Monday, November 5, 2007

Today is the First Day of the Rest of My Life

So today at work Stacy, the font of all wisdom, said something so profound that it made me stand back and take stock of my life. She said - and this is so stark that it just might shock you - that every woman deserves to get what she wants. Smacked in the gob I was, when the weight of that statement hit me. I have fallen into the trap that so many of us fall into.

When I was a girl I dreamt of what my life would be like, and the picture in my mind was markedly different from what has actually come to pass. I don't recall fantasizing about renting a tiny, overpriced flat because buying one is out of the question, or having debt equivalent to my annual income, or having an arse the size of a small country. I don't recall promising that I'd do anything, ANYTHING, if I could just be childless and alone at the age of forty. And I'm pretty damned certain that I didn't go to university to find a job that, although I'm grateful to have it, hardly nourishes my soul and pays just enough that I need a second one. I envisioned my life entirely differently. I wanted the witty, handsome husband, the children (although after living in a fairly quiet, reasonably clean and completely bogey-free environment for years now, I am quite willing to let that one go), the mortgage on the cute little house, the job, writing from the warm, well-appointed den of the aforementioned cute little house. I wanted to have enough money to have friends over for dinners and go out once a week. I wanted to have a savings account with actual savings in it. I wanted to spend every day celebrating my contentment.

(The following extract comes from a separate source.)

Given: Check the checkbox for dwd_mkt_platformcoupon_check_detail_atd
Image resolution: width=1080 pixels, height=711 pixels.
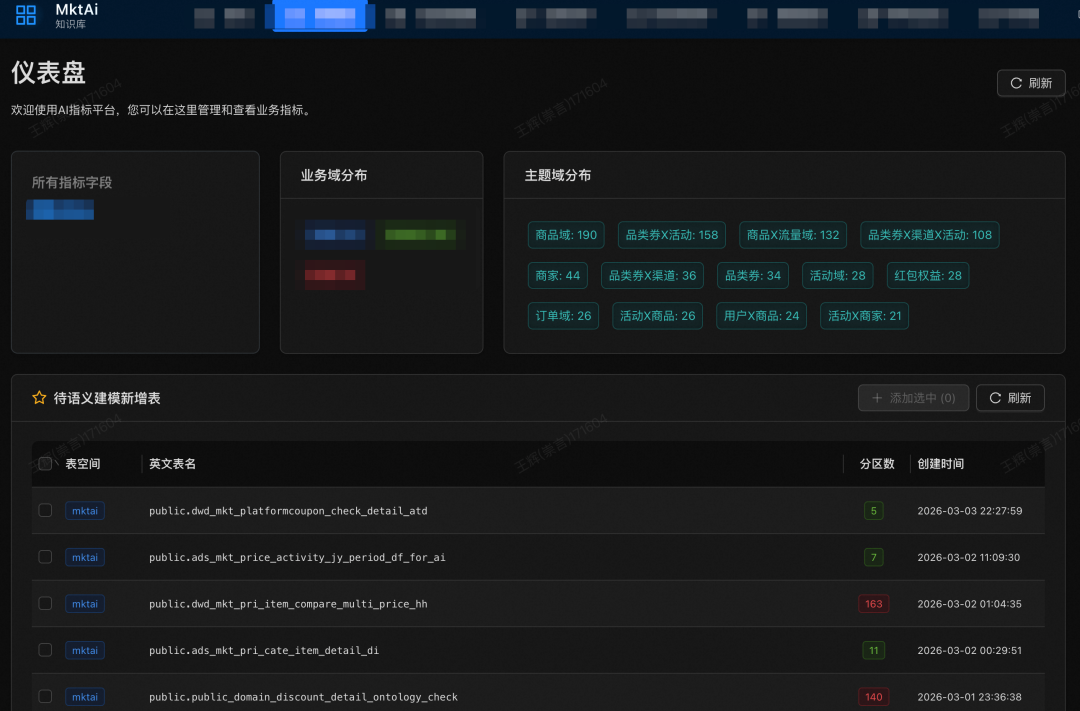Looking at the screenshot, I should coord(45,510).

Now, I know that I have many things to be grateful for. People often say that we should be grateful for what we have, and I get that. I understand that if you have a roof over your head and your health that you have a whole lot more than many people have. Relative to people in war-torn countries, or people living in cardboard boxes or mud huts, or people trying to get through just one more day of chemotherapy, I have it easy. And I genuinely try not to take those things for granted. But just because I am better off than some people doesn't mean that I have to stagnate. Just because I am better off than some other people doesn't mean that I can't have everything I want for my life, does it?

I want to make a living as a writer. I want to have a little place to call my own. I want to be debt-free with enough money in the bank that I don't go into gastric distress every time a bill comes through the mail slot. And today, thanks to Stacy's words of wisdom, I realised that, with planning, diligence and courage, I can have the things I want. The fact that those words of wisdom, I found out later, came not from Stacy, but from a program she saw on the telly last week is utterly beside the point.